Résumez en quelques phrases le paragraphe de l'article qui commence par « Aujourd’hui, l’un des plus grands obstacles », en gardant ses faits principaux.

──────── Article

Jeremy Naydler
Goethe sur la science

Traduction libre La science moderne et notre rapport à la nature Aujourd’hui, l’un des plus grands obstacles auxquels se heurtent les personnes qui souhaitent développer une relation plus intime avec la nature est, paradoxalement, l’extraordinaire « succès » de la science dominante. Au XXe siècle, nous avons appris à nous méfier de nos propres expériences immédiates de […]

Traduction libre

La science moderne et notre rapport à la nature

Aujourd’hui, l’un des plus grands obstacles auxquels se heurtent les personnes qui souhaitent développer une relation plus intime avec la nature est, paradoxalement, l’extraordinaire « succès » de la science dominante. Au XXe siècle, nous avons appris à nous méfier de nos propres expériences immédiates de la nature, car nous sommes éduqués dans la croyance que le monde n’est pas vraiment tel que nous le vivons. La science nous a persuadés que la « vraie réalité » est un monde plus ou moins abstrait derrière le monde que nous percevons normalement — un monde dépourvu des qualités telles que la chaleur, la couleur, le goût, la dureté ou la douceur, qui nous permettent de connaître la nature et d’entrer en relation avec elle dans notre vie ordinaire. Ce monde n’est accessible qu’aux experts et aux spécialistes qui ont suivi la formation nécessaire pour voir à travers l’aspect qualitatif que la nature nous présente, la sous-structure de particules et de processus essentiellement dépourvus de qualité, qui ne peuvent être compris de manière adéquate qu’à l’aide de concepts mathématiques. Il s’agit d’un domaine composé de choses telles que les protons, les neutrons et les électrons, les quarks, les leptons et les ondes de probabilité, les gènes et l’ADN. La grande majorité des gens n’en auront jamais la moindre expérience, car ils ne peuvent les rencontrer que dans des conditions de laboratoire, de manière très indirecte. Et encore, seulement par des personnes qui ont suivi la formation requise pour interpréter les phénomènes qu’elles observent. Entre-temps, nous sommes tombés dans une sorte de paralysie dans notre rapport à la nature. Nous n’avons plus confiance en nos propres perceptions et nous pensons que pour voir le monde « tel qu’il est », il faut se soumettre aux disciplines ardues des sciences. Convaincus de l’infériorité essentielle de notre expérience directe de la nature, nous avons appris à renoncer au défi d’approfondir cette expérience pour nous tourner vers les manuels et les encyclopédies dans lesquels sont conservées les définitions, les classifications et les interprétations autorisées de la nature.

────────────────
──────── Données du corpus

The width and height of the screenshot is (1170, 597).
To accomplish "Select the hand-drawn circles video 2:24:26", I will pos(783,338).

────────────────
──────── Données du corpus

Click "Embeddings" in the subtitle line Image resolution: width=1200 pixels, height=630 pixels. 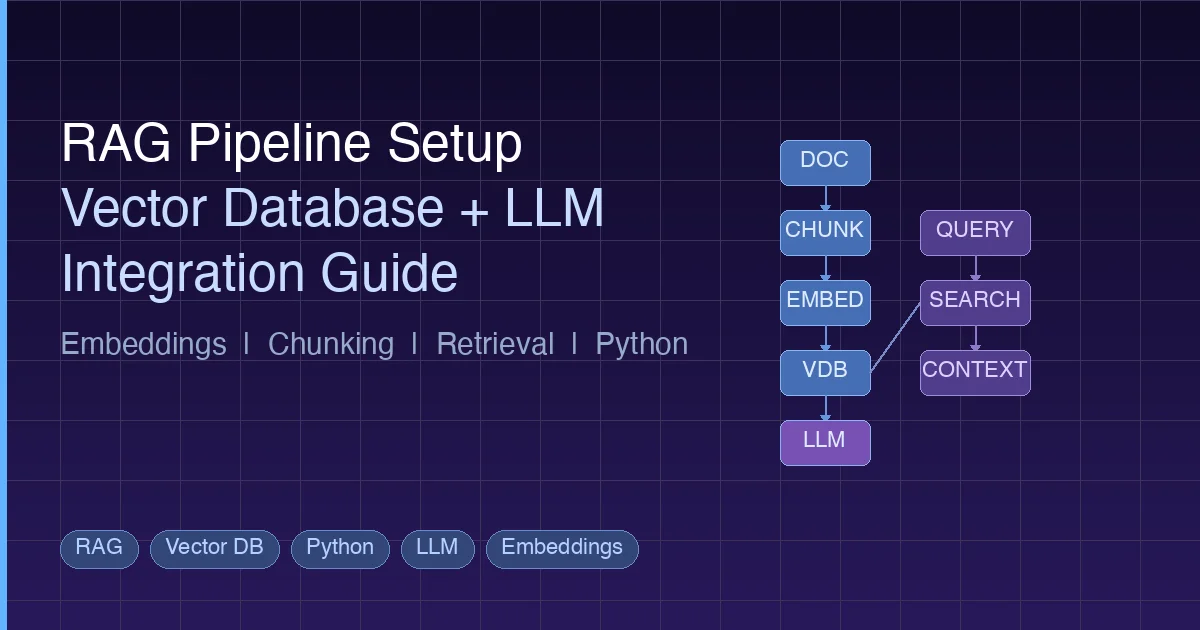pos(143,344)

────────────────

### Corrigé
Paradoxalement, le « succès » de la science dominante empêche aujourd’hui bien des gens de nouer une relation plus intime avec la nature. Au XXe siècle, on nous a appris à nous méfier de notre expérience immédiate. La « vraie réalité » serait un monde abstrait, privé de qualités comme la chaleur, la couleur ou le goût. Ce monde est fait de particules et de processus qu’on ne comprend bien qu’avec des concepts mathématiques. Seuls des spécialistes formés y ont accès, de manière très indirecte et en laboratoire. Il en résulte une paralysie : faute de confiance en nos perceptions, nous renonçons à approfondir notre expérience directe de la nature. Nous nous tournons plutôt vers les manuels et les encyclopédies, qui en conservent les définitions, classifications et interprétations autorisées.